Entregado al pillaje y al saqueo,
uno de estos putrefactos autómatas sanguinarios se encontró en la recién tomada
Siracusa con el genio que había
calculado cuántos granos de arena cabían en el universo. Estaba Arquímedes
sentado en el suelo, dibujando figuras idílicas, calculando cifras inaccesibles,
díscolas, cuando la ruda espada de filo mellado por largos años de matanzas se
hundió en su cuerpo, empujada con obsceno sadismo por el sañudo romano. “¡No perturbes mis círculos!” fue la
última súplica que apenas alcanzó a gemir antes de expirar aquel que con su
ingenio había mantenido a raya a la horda virulenta conducida por Marcelo.
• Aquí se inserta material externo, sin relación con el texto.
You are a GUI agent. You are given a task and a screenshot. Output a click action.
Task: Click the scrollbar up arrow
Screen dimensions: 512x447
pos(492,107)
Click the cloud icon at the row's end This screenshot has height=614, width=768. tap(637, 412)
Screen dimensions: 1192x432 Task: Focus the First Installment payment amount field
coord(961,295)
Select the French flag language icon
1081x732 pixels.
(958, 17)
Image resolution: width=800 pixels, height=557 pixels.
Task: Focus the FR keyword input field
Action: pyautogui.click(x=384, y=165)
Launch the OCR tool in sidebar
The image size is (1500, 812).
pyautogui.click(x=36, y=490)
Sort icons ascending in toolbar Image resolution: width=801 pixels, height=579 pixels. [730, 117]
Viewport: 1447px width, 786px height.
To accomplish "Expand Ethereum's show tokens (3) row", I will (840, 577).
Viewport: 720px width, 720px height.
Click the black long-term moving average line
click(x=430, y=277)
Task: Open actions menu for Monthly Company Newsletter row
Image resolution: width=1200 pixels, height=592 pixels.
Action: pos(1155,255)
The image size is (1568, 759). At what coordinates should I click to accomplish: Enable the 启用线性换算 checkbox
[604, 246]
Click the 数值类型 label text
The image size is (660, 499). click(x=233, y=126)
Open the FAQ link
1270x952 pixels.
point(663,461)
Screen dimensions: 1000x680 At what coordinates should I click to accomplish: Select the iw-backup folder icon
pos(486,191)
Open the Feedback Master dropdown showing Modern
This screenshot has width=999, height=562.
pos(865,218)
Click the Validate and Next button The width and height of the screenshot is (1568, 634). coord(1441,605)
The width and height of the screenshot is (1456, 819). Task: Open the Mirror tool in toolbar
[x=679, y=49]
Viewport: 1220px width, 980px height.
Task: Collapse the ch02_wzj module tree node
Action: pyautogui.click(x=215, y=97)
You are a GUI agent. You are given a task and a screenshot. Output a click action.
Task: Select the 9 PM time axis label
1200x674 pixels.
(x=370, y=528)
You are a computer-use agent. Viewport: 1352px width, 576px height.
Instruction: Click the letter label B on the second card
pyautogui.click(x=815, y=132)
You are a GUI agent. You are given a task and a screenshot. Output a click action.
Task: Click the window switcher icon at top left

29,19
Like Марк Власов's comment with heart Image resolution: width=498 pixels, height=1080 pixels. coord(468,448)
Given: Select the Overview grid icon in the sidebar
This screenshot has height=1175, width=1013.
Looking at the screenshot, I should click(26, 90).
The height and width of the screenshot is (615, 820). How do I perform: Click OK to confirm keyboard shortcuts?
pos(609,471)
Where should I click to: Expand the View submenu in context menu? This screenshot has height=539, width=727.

Entregó el alma el agudo matemático,
tal vez absorto en las profundidades insondables de un problema tan irresoluble
como la cuadratura del círculo, en
cuya solución nadie se acercó más que él. Al morir experimentaba, quizás, uno
de esos trances que describe Plutarco. Este biógrafo ilustre relata que las
musas solían visitar a menudo a Arquímedes, y que entretenido en su presencia
se olvidaba incluso de comer o higienizarse. Cautivo en dichos embelesos,
tenían sus allegados que conducirlo a los baños y encargarse de las faenas de
limpieza, mientras el genial siracusano continuaba con su dedo dibujando
círculos en el aire. Y hasta se dice que una vez saltó de la bañera y corrió
desnudo por las calles gritando ¡Eureka!, al haber encontrado la respuesta a un
caso inextricable.
Solamente de la caterva infecta de
los que fueron capaces de destruir la Biblioteca de Alejandría, monumento
refulgente de la sabiduría humana; únicamente de entre aquellos que no se compungieron
al torturar con crueldad injuriosa y al crucificar, insolentes, al santo Pescador
de Hombres; sólo de esa gazapera hedionda pudo surgir el autor maldito de segar
la vida del noble poeta de los números.
Por tamaños estragos con que
lesionaron a lo mejor del género humano, sirvan sus almas de carne para los
perros infernales, y sean sus nombres borrados para siempre del Libro de la Vida que custodia el Cordero.